The common core’s eight math-practice standards include making sense of problems and persevering in solving them, constructing viable arguments and critiquing the reasoning of others, and reasoning abstractly and quantitatively.
Fewer than half the teachers surveyed said they feel “very well prepared” to plan math or science instruction so that students at different achievement levels can improve their understanding. Fewer than one-quarter report having high confidence in their ability to teach math or science effectively to English-language learners or students with learning disabilities.
“It sends a message: Let’s be aware of the student population, do a better job of preparing teachers to deal with lots of needs,” said Francis “Skip” Fennell, an education professor at McDaniel College in Westminster, Md., and a former president of the National Council of Teachers of Mathematics. “We have to continually attend to those issues in the implementation of a [common-core-focused] curriculum that is deeper, more challenging, and implies that teachers have that content and pedagogical background.”
Evidence and Explanations
Brian J. Reiser, a professor of learning sciences at Northwestern University in Evanston, Ill., said he was especially struck by what the report reveals about how teachers approach instruction.
“There is a lot of explaining science ideas to the whole class, where the teacher is doing the explaining,” said Mr.

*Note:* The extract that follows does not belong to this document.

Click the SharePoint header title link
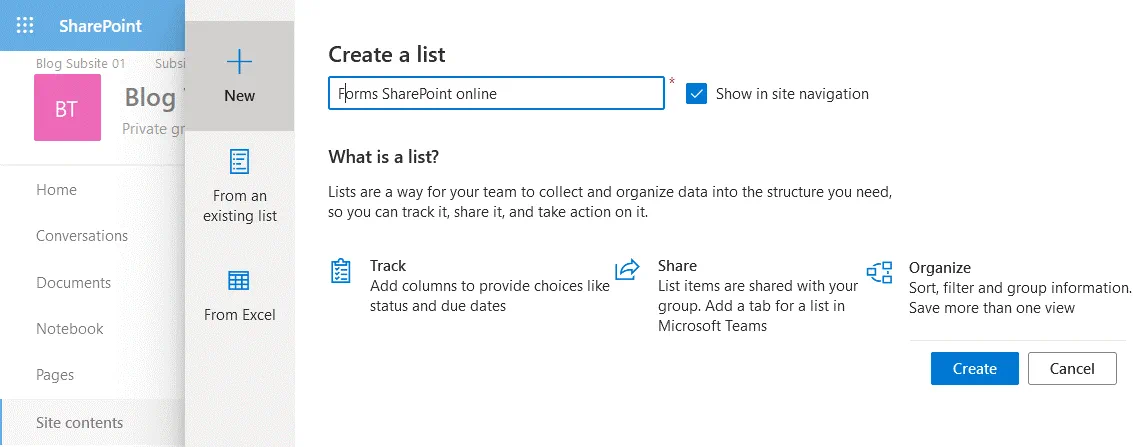The height and width of the screenshot is (447, 1135). (x=100, y=26)
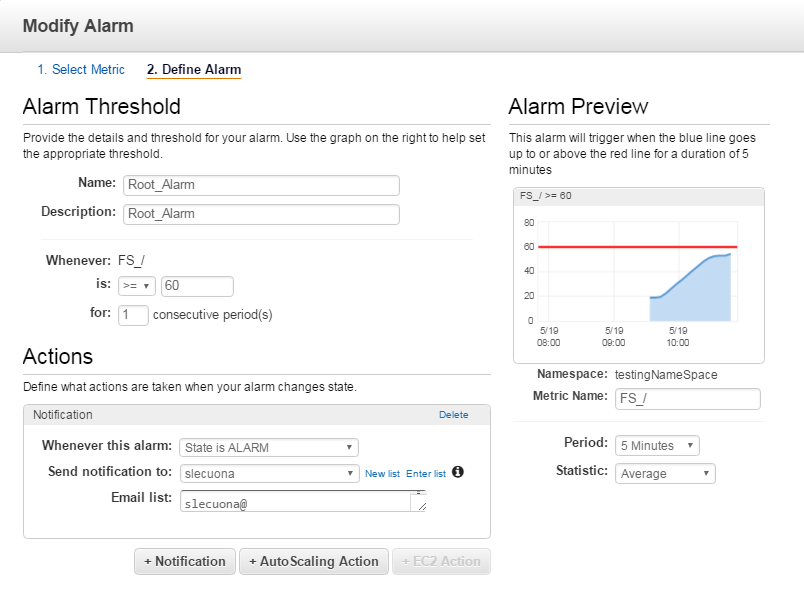The width and height of the screenshot is (804, 601).
Task: Open the State is ALARM dropdown
Action: click(x=269, y=448)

Reiser, who served on a National Research Council panel that crafted a framework for the Next Generation Science Standards being developed by 26 states. “And compare that to requiring students to supply evidence in support of their claims,” he said, as the new science standards will emphasize. “That is dramatically different.”
Fewer than 20 percent of the high school science teachers surveyed say they require students in all or most lessons to supply evidence in support of scientific claims, while virtually all explain concepts to their students every day.
“The whole point of involving kids in the deeper learning called for in the [draft] science standards is to involve them in constructing explanations and arguing from evidence to tease out scientific ideas,” Mr. Reiser said. “I’m not opposed to teachers explaining, but that is not the only thing that should be going on.”
Mr. Reiser also was troubled by data showing that fewer than half of teachers at all levels include a “heavy emphasis” on real-world applications of science. At high school, the figure was just 29 percent. “We want kids to understand the basic science, but we want teachers to see the applications as really key,” he said.
Auburn’s Mr. Martin lamented the emphasis among many teachers on starting a math lesson by explaining a concept and then assigning an activity to reinforce it, a strategy also popular for science.
“It goes back to an approach that goes in the opposite direction of reasoning and sense-making,” he said, as the common core promotes.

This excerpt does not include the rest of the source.